The book begins with Robertson recounting his own background in film. He is quick to point out that he is not an expert critic and is more interested in taking things through his more subjective view than in an academic approach. He writes in a conversational way and often writes in Scots dialect. It’s not as thick as Irvine Welsh, but may still confuse some readers unfamiliar with Scots.

This is not to say he comes from an entirely anti-academic perspective. Later in the book, he does engage Warrior through a Marxist lens and does so without it seeming out of place with the rest of the book, which is mostly personal anecdotes.

Robertson recounts his days of cycling with his brother and father. He notes that boxing, the subject matter of Warrior, is like cycling in that both require heavy endurance. “If you are to be good at either you have to make pain your friend,” as he puts it. He recalls the friendly competition with his brother and speculates it’s why he found the sibling rivalry in Warrior so compelling.

He notes that he didn’t seek out Warrior. He had seen the trailer for it and thought it looked silly. However, when he was given the DVD by a friend, he found it a compelling watch. He gives an in-depth synopsis and analysis of what he enjoyed while watching it. As noted before, he especially found the relationship between the lead and his brother to be fascinating and felt the need to show his own brother the film.
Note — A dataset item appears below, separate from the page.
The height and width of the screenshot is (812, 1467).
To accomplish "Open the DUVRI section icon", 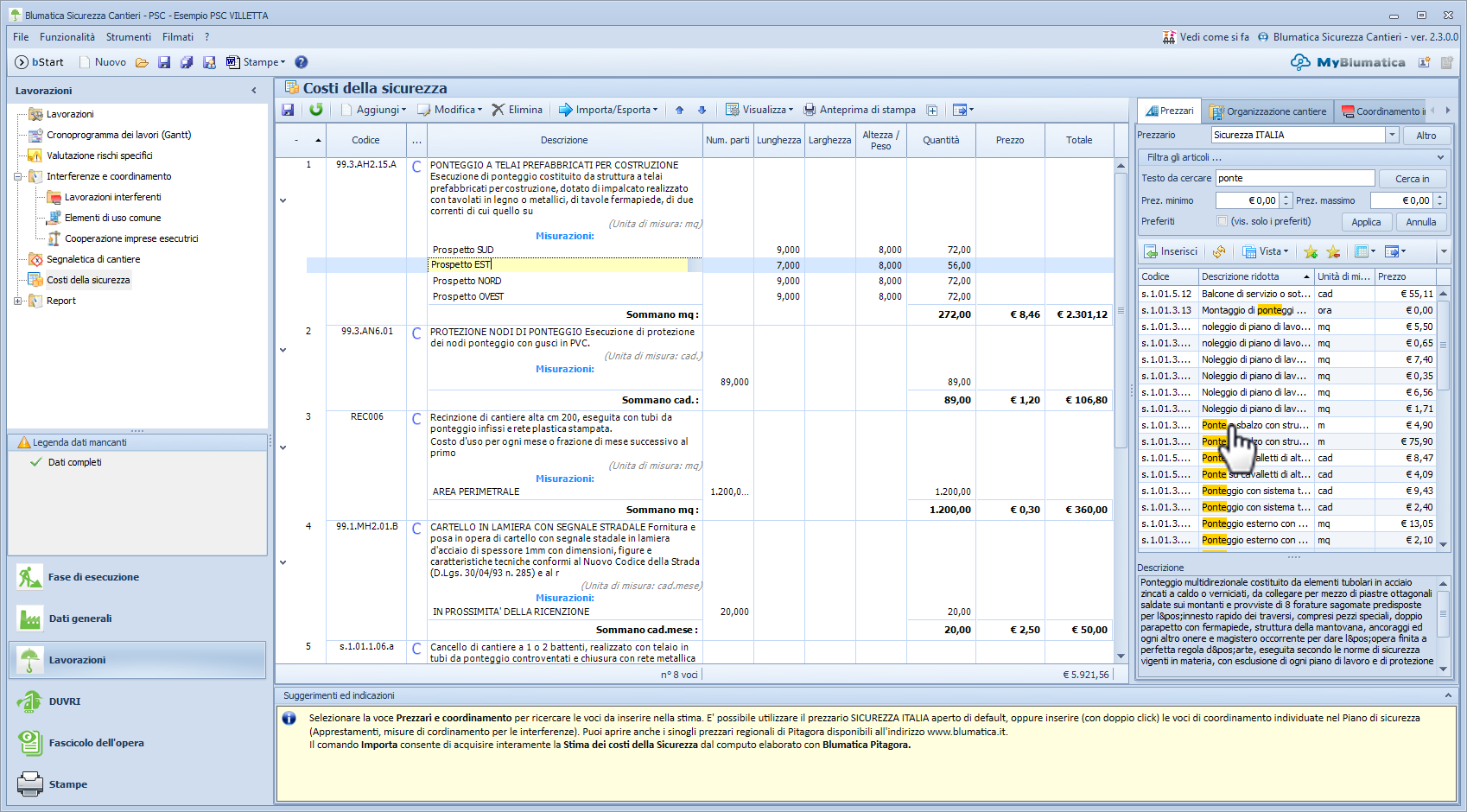I will [x=30, y=701].
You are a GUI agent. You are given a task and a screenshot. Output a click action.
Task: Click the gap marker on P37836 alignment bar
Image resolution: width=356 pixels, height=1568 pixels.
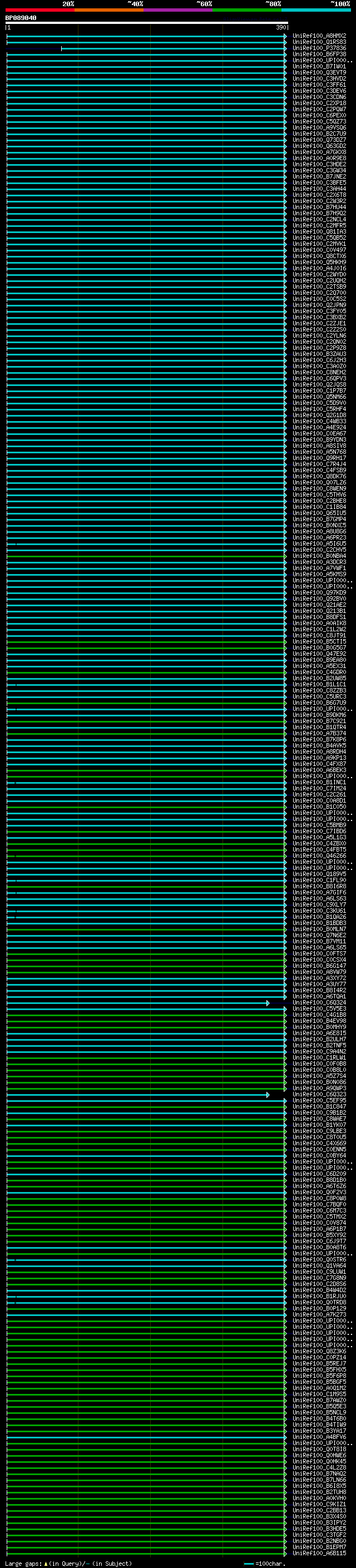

Robertson tells anecdotes about watching the film with his brother and his girlfriend. He notes that both experiences were casual viewings and neither time did he watch the film all the way through. With his brother, he fell asleep from drinking too much and he came away unaware if his brother watched any more than he did as his brother also fell asleep. With his girlfriend, she did not enjoy the film and had him fast forward through several parts.

I found this part to be the most interesting. Films as a social experience, outside of movie theaters, are rarely ones where the viewers are immersed in the film itself. The book expertly walks the line between a casual review, a personal essay, and high-minded film criticism.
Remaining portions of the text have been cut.